Para Nochebuena, todas las fotografías estaban montadas y secas. Natalia y su grupo se habían marchado a donde sea que se va la gente a pasar las fiestas y el apartamento estaba maravillosamente tranquilo. Bajé los ficheros y repartí las tarjetas en hileras por la vacía sala de ensayo, con pasillos lo bastante anchos para caminar entre ellos. Las tarjetas del fichero naranja las puse con la flor hacia arriba, y las del fichero azul, con la flor hacia abajo. Me paseé por los pasillos durante horas, ordenando las flores alfabéticamente, y después los significados. Volví a meter todas las tarjetas en los ficheros y abrí el diccionario de Elizabeth para admirar lo mucho que había avanzado. Estábamos a mediados de invierno y mi diccionario ilustrado ya iba por la mitad.
La pizzería del final de la calle estaba vacía. Me llevé la pizza y la comí en la cama de Natalia, contemplando la calle desierta por la ventana. Cuando terminé, me tumbé en la habitación azul. Aunque había silencio y oscuridad y no hacía frío, se me abrían los ojos continuamente. La pálida luz blanca de una farola entraba en la habitación y se colaba por el resquicio de la puerta del armario. Era una franja muy fina y trazaba una línea por la pared de enfrente y el medio de mis ficheros. El fichero azul era exactamente del mismo color que la pared, y el naranja, que estaba encima del azul, parecía flotar en el aire. Aquél no era su sitio.
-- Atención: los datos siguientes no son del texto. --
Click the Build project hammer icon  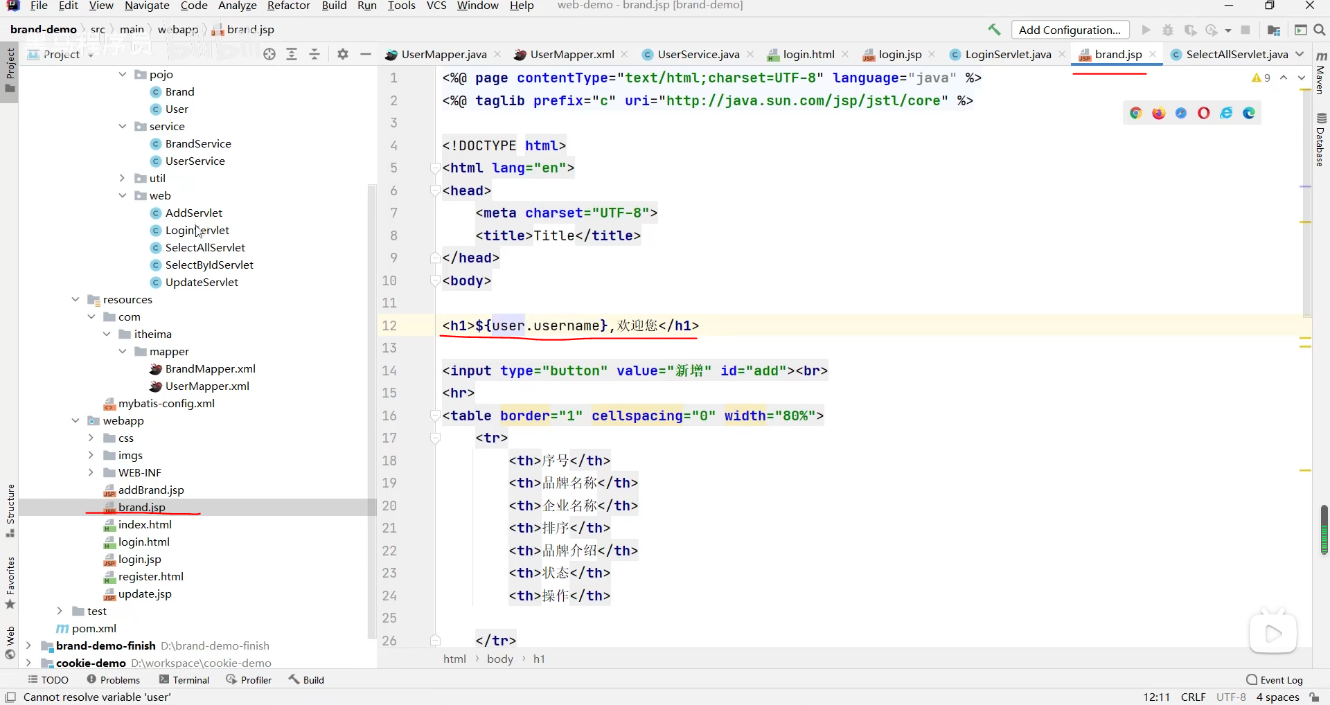pos(994,30)
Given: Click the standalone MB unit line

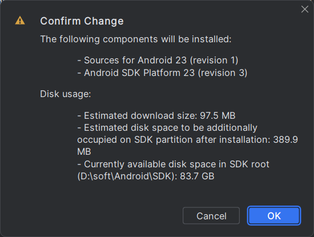Looking at the screenshot, I should pyautogui.click(x=84, y=152).
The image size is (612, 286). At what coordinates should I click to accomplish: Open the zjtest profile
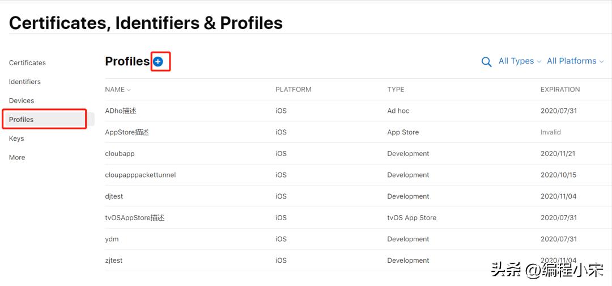(x=114, y=260)
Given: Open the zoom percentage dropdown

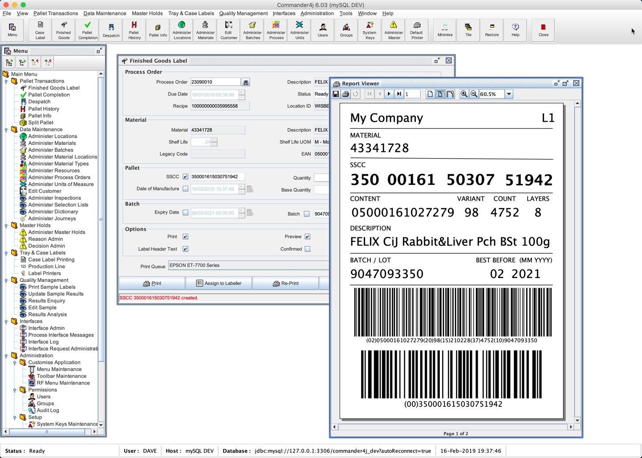Looking at the screenshot, I should point(509,94).
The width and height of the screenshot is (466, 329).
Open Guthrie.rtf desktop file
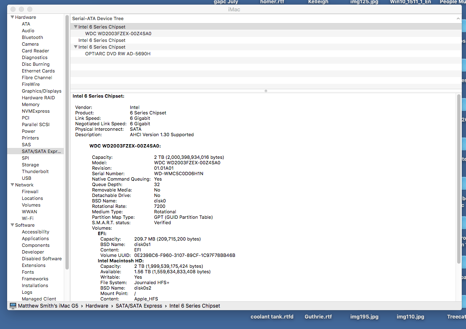click(318, 317)
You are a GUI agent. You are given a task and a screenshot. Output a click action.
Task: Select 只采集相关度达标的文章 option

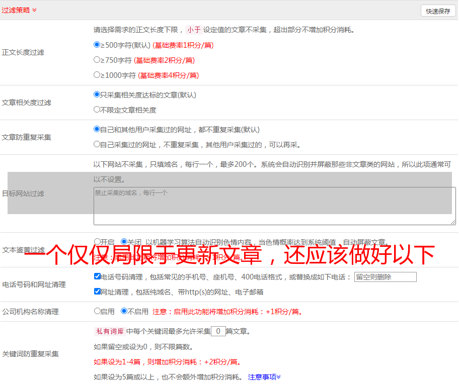97,94
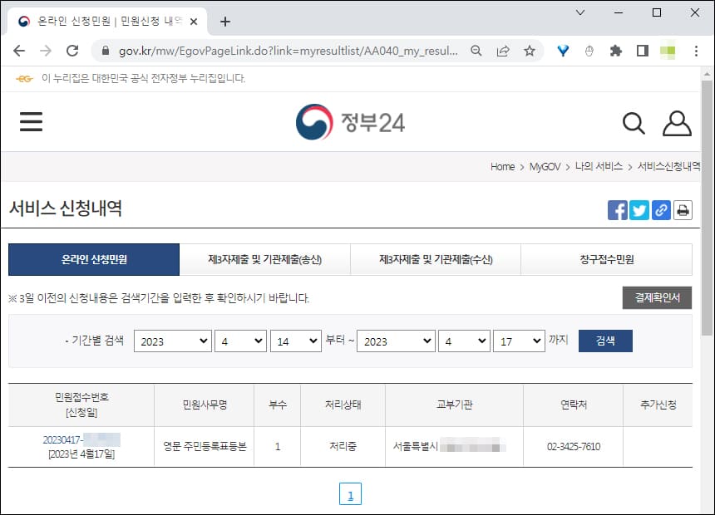Share the page via the Twitter icon
Image resolution: width=715 pixels, height=515 pixels.
(x=639, y=210)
Su sitio era la librería de Grant, enfrente de su sofá naranja. Había escogido ese color a propósito, aunque no quisiera admitirlo. Grant se había ido. Ya no había necesidad de evitar los malentendidos relacionados con el lenguaje de las flores y, sin embargo, había comprado otro fichero, uno naranja, y duplicado las tarjetas. Abrí la portezuela que conducía al salón y saqué el fichero naranja de mi habitación.